▶ _WORK TO COMPLETE_:
How many lines in the records below contain the string "should" with matching case? Reply with the number alone.

----------

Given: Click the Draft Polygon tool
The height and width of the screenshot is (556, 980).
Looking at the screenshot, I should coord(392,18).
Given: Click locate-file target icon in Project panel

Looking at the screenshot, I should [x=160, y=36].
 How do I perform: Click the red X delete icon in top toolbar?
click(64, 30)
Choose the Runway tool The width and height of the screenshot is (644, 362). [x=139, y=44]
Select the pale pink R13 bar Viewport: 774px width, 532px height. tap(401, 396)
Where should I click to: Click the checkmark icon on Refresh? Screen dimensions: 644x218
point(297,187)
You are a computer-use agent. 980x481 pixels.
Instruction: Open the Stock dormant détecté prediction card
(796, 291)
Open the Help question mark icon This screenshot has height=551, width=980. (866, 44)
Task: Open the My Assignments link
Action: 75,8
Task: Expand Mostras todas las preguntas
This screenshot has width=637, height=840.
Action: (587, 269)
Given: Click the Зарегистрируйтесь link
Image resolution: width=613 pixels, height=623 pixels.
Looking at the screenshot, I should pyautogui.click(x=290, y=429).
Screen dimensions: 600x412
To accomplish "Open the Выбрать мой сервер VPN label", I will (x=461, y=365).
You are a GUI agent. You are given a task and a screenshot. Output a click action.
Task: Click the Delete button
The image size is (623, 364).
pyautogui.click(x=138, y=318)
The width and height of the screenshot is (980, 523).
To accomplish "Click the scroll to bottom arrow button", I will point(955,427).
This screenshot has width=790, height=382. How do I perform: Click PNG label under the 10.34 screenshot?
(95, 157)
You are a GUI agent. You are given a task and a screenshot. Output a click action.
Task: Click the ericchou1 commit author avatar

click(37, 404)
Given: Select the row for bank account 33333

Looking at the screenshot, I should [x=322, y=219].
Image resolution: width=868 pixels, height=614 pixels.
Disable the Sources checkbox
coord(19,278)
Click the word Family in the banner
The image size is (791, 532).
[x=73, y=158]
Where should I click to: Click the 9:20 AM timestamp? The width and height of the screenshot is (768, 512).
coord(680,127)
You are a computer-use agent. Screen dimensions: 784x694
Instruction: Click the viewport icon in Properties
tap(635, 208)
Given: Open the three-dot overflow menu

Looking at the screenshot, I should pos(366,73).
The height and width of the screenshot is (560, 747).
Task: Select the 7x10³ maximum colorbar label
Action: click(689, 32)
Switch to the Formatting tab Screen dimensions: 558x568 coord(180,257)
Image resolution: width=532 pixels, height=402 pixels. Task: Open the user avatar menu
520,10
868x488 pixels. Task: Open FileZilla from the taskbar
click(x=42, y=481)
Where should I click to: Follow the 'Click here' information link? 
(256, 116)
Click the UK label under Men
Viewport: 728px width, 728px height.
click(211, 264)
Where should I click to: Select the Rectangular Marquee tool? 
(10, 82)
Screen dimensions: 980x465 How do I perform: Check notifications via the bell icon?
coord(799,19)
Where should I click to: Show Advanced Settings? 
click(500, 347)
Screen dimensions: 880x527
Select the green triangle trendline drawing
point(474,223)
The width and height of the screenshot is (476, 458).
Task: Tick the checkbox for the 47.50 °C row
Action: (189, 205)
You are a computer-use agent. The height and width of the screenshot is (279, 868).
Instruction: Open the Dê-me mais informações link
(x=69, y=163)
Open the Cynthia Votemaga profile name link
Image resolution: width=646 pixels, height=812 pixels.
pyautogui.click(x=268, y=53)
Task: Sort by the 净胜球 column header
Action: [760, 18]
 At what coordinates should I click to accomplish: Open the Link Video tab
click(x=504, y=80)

----------

▶ _OUTPUT_:
11